Vor der abendlichen Abfahrt nach La Palma ist das Sonnendeck der “Kristina Regina” gut besucht. Nicht nur der rege Schiffsverkehr im Hafen, sondern auch die vielleicht letzte Gelegenheit, einen Drink an der Sky Bar zu genießen, locken die Passagiere auf die auch nach 45 Jahren noch nicht morschen Planken auf dem Boots- und Sonnendeck. Der eine ist in seinen Roman versunken, die nächste in ihre Handarbeit und wieder ein anderer erkundet mit dem Fernglas die Felsen und Vulkane im Hinterland von Santa Cruz. Keine aufdringlichen Kellner stören die Idylle an Deck, keine endlosen Durchsagen in sieben verschiedenen Sprachen, keine laut meckernden Mitreisenden, die „ihren“ Liegestuhl von jemand anderem besetzt wähnen.

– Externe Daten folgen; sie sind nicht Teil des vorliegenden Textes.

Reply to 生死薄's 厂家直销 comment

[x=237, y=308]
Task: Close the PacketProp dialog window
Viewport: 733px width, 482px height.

Herrlich.

Ein Anblick wie aus vergangenen Tagen: das holzgetäfelte offene Promenadendeck der „Kristina Regina“
Ein Anblick wie aus vergangenen Tagen: das holzgetäfelte offene Promenadendeck der „Kristina Regina“ / © FrontRowSociety.net, Foto: Kai Ortel

Als letzte Insel wartet La Palma auf die “Kristina Regina”. „La Isla Bonita“, wie die Insel auch genannt wird, sollte man unbedingt zu Fuß entdecken. Buslinien sind dünn gesät, Mietwagen haben auf den bergigen Pisten ihre liebe Not, und an Fahrradtouren sollte man besser gar nicht erst denken. Sandstrände sind auf La Palma genauso Mangelware wie historische Baudenkmäler, die größte Sehenswürdigkeit ist die grandiose Natur. Und wer sich die Mühe macht, zu Fuß den Hafen der Inselhauptstadt zu umrunden, kann an dessen südlichem Ende seine Füße an einem pechschwarzen Lavastrand baden. Am Abend heißt es dann leider Abschied nehmen von La Palma und von einer unvergesslichen Kanaren-Kreuzfahrt, die nur die Insel El Hierro ausgespart hat.

Im Dienst ist die “Kristina Regina” mittlerweile übrigens nicht mehr, der Nachwelt erhalten geblieben ist sie aber sehr wohl: Im Hafen von Turku dient sie inzwischen als Hotel-, Restaurant- und Museumsschiff.